- INSTRUCTIONS FOR THE TASK
Scan the lines below and report each one containing "handle" by copying it.

- DATA EXCERPTS
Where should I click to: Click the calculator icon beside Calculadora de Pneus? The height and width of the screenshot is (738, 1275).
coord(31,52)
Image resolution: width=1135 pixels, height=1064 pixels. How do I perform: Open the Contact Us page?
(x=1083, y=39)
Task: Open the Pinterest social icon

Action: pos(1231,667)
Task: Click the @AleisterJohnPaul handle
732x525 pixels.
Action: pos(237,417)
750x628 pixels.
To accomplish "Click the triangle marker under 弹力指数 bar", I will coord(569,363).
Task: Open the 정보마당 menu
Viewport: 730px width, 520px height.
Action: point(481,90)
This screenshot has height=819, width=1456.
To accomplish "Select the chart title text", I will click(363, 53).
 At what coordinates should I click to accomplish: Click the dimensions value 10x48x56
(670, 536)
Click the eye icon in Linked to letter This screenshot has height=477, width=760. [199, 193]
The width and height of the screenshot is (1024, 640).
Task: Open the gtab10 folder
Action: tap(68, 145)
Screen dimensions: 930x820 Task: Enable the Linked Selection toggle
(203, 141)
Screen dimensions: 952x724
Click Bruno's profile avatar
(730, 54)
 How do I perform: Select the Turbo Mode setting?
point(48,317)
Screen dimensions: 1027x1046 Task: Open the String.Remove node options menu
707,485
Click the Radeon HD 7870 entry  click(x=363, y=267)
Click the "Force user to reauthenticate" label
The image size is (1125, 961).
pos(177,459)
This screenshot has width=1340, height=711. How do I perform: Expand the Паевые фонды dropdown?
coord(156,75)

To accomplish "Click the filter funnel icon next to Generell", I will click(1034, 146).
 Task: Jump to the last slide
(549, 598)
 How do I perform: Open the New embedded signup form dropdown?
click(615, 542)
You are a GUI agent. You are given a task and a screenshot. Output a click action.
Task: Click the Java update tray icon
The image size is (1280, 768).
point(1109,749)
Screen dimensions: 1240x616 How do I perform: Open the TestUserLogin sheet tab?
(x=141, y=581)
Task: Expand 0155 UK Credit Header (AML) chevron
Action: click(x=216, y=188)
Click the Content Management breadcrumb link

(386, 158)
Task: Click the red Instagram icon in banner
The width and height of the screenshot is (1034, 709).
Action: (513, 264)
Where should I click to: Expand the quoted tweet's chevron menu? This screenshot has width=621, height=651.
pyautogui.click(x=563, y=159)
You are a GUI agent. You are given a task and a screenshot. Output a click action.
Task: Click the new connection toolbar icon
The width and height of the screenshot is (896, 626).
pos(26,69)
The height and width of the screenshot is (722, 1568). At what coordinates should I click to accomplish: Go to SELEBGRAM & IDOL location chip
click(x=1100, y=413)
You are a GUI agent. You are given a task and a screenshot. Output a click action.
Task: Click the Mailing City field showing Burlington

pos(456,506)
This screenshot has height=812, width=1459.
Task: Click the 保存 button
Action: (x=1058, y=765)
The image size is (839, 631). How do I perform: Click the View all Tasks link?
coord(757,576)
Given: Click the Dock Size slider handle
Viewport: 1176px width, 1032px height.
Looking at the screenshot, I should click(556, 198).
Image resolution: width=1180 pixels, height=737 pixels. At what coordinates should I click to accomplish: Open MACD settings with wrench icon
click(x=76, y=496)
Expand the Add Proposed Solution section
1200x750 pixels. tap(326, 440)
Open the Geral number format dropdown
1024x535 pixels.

- TASK SOLUTION
Task: Click the @AleisterJohnPaul handle
Given: Click the Dock Size slider handle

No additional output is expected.